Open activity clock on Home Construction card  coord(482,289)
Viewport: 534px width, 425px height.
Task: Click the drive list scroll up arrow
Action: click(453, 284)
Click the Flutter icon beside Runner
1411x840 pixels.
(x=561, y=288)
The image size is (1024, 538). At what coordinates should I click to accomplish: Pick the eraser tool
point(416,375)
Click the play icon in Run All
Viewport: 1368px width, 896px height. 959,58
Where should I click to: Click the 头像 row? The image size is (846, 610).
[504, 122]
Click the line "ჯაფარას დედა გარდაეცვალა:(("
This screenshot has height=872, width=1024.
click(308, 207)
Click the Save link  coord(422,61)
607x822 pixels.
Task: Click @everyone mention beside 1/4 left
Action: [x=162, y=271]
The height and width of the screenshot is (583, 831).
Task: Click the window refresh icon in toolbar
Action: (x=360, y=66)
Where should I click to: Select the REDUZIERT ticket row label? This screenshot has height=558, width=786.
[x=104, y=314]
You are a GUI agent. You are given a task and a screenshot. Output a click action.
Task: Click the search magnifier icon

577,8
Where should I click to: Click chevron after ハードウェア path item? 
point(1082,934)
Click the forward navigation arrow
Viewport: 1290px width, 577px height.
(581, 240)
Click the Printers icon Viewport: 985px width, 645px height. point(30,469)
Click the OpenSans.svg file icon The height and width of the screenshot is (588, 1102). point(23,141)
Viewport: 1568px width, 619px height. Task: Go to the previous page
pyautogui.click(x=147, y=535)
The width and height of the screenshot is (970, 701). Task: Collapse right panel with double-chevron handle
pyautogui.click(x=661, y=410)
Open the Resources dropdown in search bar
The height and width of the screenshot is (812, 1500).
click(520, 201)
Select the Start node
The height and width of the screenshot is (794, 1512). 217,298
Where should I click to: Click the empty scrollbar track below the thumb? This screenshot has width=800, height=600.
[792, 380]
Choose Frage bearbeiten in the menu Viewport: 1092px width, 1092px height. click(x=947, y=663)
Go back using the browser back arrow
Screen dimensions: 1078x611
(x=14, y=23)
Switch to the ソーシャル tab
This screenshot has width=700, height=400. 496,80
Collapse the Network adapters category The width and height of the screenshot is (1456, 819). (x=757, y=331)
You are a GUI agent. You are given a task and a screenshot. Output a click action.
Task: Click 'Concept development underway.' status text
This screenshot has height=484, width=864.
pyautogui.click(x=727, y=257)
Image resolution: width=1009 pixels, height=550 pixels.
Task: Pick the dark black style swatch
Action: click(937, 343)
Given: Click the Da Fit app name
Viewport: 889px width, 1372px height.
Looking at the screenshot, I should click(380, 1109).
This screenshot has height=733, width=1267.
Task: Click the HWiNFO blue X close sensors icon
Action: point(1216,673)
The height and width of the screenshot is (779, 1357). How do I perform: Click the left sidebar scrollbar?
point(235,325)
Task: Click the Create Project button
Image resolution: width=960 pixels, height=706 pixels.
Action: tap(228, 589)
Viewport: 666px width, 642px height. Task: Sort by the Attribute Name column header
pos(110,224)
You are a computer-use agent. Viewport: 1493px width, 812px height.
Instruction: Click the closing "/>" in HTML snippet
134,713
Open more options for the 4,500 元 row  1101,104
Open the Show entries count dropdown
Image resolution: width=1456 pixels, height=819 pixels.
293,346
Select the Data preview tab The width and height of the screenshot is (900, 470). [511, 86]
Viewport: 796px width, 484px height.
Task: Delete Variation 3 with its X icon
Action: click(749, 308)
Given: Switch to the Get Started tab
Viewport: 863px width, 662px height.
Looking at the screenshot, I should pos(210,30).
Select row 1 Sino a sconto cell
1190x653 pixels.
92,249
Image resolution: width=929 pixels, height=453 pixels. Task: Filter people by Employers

──────────────────────────────

All of the entries should be transcribed exactly as they appear.

Open activity clock on Home Construction card  coord(482,289)
Viewport: 534px width, 425px height.
Task: Click the drive list scroll up arrow
Action: click(453, 284)
Click the Flutter icon beside Runner
1411x840 pixels.
(x=561, y=288)
The image size is (1024, 538). At what coordinates should I click to accomplish: Pick the eraser tool
point(416,375)
Click the play icon in Run All
Viewport: 1368px width, 896px height. 959,58
Where should I click to: Click the 头像 row? The image size is (846, 610).
[504, 122]
Click the line "ჯაფარას დედა გარდაეცვალა:(("
This screenshot has height=872, width=1024.
click(308, 207)
Click the Save link  coord(422,61)
607x822 pixels.
Task: Click @everyone mention beside 1/4 left
Action: [x=162, y=271]
The height and width of the screenshot is (583, 831).
Task: Click the window refresh icon in toolbar
Action: (x=360, y=66)
Where should I click to: Select the REDUZIERT ticket row label? This screenshot has height=558, width=786.
[x=104, y=314]
You are a GUI agent. You are given a task and a screenshot. Output a click action.
Task: Click the search magnifier icon

577,8
Where should I click to: Click chevron after ハードウェア path item? 
point(1082,934)
Click the forward navigation arrow
Viewport: 1290px width, 577px height.
(581, 240)
Click the Printers icon Viewport: 985px width, 645px height. point(30,469)
Click the OpenSans.svg file icon The height and width of the screenshot is (588, 1102). point(23,141)
Viewport: 1568px width, 619px height. Task: Go to the previous page
pyautogui.click(x=147, y=535)
The width and height of the screenshot is (970, 701). Task: Collapse right panel with double-chevron handle
pyautogui.click(x=661, y=410)
Open the Resources dropdown in search bar
The height and width of the screenshot is (812, 1500).
click(520, 201)
Select the Start node
The height and width of the screenshot is (794, 1512). 217,298
Where should I click to: Click the empty scrollbar track below the thumb? This screenshot has width=800, height=600.
[792, 380]
Choose Frage bearbeiten in the menu Viewport: 1092px width, 1092px height. click(x=947, y=663)
Go back using the browser back arrow
Screen dimensions: 1078x611
(x=14, y=23)
Switch to the ソーシャル tab
This screenshot has width=700, height=400. 496,80
Collapse the Network adapters category The width and height of the screenshot is (1456, 819). (x=757, y=331)
You are a GUI agent. You are given a task and a screenshot. Output a click action.
Task: Click 'Concept development underway.' status text
This screenshot has height=484, width=864.
pyautogui.click(x=727, y=257)
Image resolution: width=1009 pixels, height=550 pixels.
Task: Pick the dark black style swatch
Action: click(937, 343)
Given: Click the Da Fit app name
Viewport: 889px width, 1372px height.
Looking at the screenshot, I should click(380, 1109).
This screenshot has height=733, width=1267.
Task: Click the HWiNFO blue X close sensors icon
Action: point(1216,673)
The height and width of the screenshot is (779, 1357). How do I perform: Click the left sidebar scrollbar?
point(235,325)
Task: Click the Create Project button
Image resolution: width=960 pixels, height=706 pixels.
Action: tap(228, 589)
Viewport: 666px width, 642px height. Task: Sort by the Attribute Name column header
pos(110,224)
You are a computer-use agent. Viewport: 1493px width, 812px height.
Instruction: Click the closing "/>" in HTML snippet
134,713
Open more options for the 4,500 元 row  1101,104
Open the Show entries count dropdown
Image resolution: width=1456 pixels, height=819 pixels.
293,346
Select the Data preview tab The width and height of the screenshot is (900, 470). [511, 86]
Viewport: 796px width, 484px height.
Task: Delete Variation 3 with its X icon
Action: click(749, 308)
Given: Switch to the Get Started tab
Viewport: 863px width, 662px height.
Looking at the screenshot, I should pos(210,30).
Select row 1 Sino a sconto cell
1190x653 pixels.
92,249
Image resolution: width=929 pixels, height=453 pixels. Task: Filter people by Employers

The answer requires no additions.